Write out the complete data exactly as written.

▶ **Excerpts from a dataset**
----

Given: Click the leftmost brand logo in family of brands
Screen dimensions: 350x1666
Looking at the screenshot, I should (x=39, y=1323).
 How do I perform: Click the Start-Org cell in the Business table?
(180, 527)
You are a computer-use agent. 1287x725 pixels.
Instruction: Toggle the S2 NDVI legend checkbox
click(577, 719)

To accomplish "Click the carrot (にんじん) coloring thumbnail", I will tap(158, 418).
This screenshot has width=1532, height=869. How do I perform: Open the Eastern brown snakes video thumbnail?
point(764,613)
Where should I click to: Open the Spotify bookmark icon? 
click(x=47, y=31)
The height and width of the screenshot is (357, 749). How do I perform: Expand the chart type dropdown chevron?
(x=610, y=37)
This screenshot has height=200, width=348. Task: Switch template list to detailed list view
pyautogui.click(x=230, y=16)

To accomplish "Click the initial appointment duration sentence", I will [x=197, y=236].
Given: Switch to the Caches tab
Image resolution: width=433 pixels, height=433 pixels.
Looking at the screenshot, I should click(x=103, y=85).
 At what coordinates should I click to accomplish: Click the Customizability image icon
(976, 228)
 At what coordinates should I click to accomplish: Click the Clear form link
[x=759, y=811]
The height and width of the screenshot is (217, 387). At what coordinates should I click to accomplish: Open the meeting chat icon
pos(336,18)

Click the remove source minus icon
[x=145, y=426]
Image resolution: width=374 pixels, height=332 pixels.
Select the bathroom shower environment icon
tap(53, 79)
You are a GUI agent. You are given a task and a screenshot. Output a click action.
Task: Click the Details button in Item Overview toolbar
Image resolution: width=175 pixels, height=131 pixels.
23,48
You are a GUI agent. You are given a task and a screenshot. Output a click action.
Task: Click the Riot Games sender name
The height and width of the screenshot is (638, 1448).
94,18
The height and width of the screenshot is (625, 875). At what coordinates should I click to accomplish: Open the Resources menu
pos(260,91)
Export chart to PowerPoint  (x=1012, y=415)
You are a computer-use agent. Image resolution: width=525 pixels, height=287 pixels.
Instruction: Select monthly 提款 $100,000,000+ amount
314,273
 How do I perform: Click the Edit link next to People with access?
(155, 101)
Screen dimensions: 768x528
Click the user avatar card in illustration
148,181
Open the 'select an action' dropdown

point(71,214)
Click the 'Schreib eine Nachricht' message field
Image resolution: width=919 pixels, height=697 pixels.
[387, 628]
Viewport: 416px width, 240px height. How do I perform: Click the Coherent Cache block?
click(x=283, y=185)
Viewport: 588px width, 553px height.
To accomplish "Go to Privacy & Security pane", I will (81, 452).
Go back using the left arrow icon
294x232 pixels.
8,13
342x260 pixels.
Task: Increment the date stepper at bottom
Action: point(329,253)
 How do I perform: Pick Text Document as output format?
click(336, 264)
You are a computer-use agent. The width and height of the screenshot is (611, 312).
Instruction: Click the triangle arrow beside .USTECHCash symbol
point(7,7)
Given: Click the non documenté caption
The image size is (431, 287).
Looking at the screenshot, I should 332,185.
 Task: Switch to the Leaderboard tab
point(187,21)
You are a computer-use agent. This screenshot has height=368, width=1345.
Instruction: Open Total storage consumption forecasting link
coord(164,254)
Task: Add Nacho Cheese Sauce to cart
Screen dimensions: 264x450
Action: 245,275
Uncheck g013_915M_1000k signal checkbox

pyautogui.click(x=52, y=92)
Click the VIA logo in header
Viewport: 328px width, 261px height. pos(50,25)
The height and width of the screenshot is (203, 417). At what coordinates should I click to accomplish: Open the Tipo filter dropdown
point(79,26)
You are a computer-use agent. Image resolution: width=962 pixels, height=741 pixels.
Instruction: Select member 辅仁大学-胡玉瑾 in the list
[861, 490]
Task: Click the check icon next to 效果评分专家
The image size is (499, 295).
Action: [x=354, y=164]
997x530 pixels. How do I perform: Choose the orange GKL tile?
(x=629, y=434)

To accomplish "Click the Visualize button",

----

▶ **Written response**
Given: Click the leftmost brand logo in family of brands
Screen dimensions: 350x1666
Looking at the screenshot, I should (x=39, y=1323).
 How do I perform: Click the Start-Org cell in the Business table?
(180, 527)
You are a computer-use agent. 1287x725 pixels.
Instruction: Toggle the S2 NDVI legend checkbox
click(577, 719)

To accomplish "Click the carrot (にんじん) coloring thumbnail", I will tap(158, 418).
This screenshot has width=1532, height=869. How do I perform: Open the Eastern brown snakes video thumbnail?
point(764,613)
Where should I click to: Open the Spotify bookmark icon? 
click(x=47, y=31)
The height and width of the screenshot is (357, 749). How do I perform: Expand the chart type dropdown chevron?
(x=610, y=37)
This screenshot has height=200, width=348. Task: Switch template list to detailed list view
pyautogui.click(x=230, y=16)

To accomplish "Click the initial appointment duration sentence", I will [x=197, y=236].
Given: Switch to the Caches tab
Image resolution: width=433 pixels, height=433 pixels.
Looking at the screenshot, I should click(x=103, y=85).
 At what coordinates should I click to accomplish: Click the Customizability image icon
(976, 228)
 At what coordinates should I click to accomplish: Click the Clear form link
[x=759, y=811]
The height and width of the screenshot is (217, 387). At what coordinates should I click to accomplish: Open the meeting chat icon
pos(336,18)

Click the remove source minus icon
[x=145, y=426]
Image resolution: width=374 pixels, height=332 pixels.
Select the bathroom shower environment icon
tap(53, 79)
You are a GUI agent. You are given a task and a screenshot. Output a click action.
Task: Click the Details button in Item Overview toolbar
Image resolution: width=175 pixels, height=131 pixels.
23,48
You are a GUI agent. You are given a task and a screenshot. Output a click action.
Task: Click the Riot Games sender name
The height and width of the screenshot is (638, 1448).
94,18
The height and width of the screenshot is (625, 875). At what coordinates should I click to accomplish: Open the Resources menu
pos(260,91)
Export chart to PowerPoint  (x=1012, y=415)
You are a computer-use agent. Image resolution: width=525 pixels, height=287 pixels.
Instruction: Select monthly 提款 $100,000,000+ amount
314,273
 How do I perform: Click the Edit link next to People with access?
(155, 101)
Screen dimensions: 768x528
Click the user avatar card in illustration
148,181
Open the 'select an action' dropdown

point(71,214)
Click the 'Schreib eine Nachricht' message field
Image resolution: width=919 pixels, height=697 pixels.
[387, 628]
Viewport: 416px width, 240px height. How do I perform: Click the Coherent Cache block?
click(x=283, y=185)
Viewport: 588px width, 553px height.
To accomplish "Go to Privacy & Security pane", I will (81, 452).
Go back using the left arrow icon
294x232 pixels.
8,13
342x260 pixels.
Task: Increment the date stepper at bottom
Action: point(329,253)
 How do I perform: Pick Text Document as output format?
click(336, 264)
You are a computer-use agent. The width and height of the screenshot is (611, 312).
Instruction: Click the triangle arrow beside .USTECHCash symbol
point(7,7)
Given: Click the non documenté caption
The image size is (431, 287).
Looking at the screenshot, I should 332,185.
 Task: Switch to the Leaderboard tab
point(187,21)
You are a computer-use agent. This screenshot has height=368, width=1345.
Instruction: Open Total storage consumption forecasting link
coord(164,254)
Task: Add Nacho Cheese Sauce to cart
Screen dimensions: 264x450
Action: 245,275
Uncheck g013_915M_1000k signal checkbox

pyautogui.click(x=52, y=92)
Click the VIA logo in header
Viewport: 328px width, 261px height. pos(50,25)
The height and width of the screenshot is (203, 417). At what coordinates should I click to accomplish: Open the Tipo filter dropdown
point(79,26)
You are a computer-use agent. Image resolution: width=962 pixels, height=741 pixels.
Instruction: Select member 辅仁大学-胡玉瑾 in the list
[861, 490]
Task: Click the check icon next to 效果评分专家
The image size is (499, 295).
Action: [x=354, y=164]
997x530 pixels. How do I perform: Choose the orange GKL tile?
(x=629, y=434)

To accomplish "Click the Visualize button",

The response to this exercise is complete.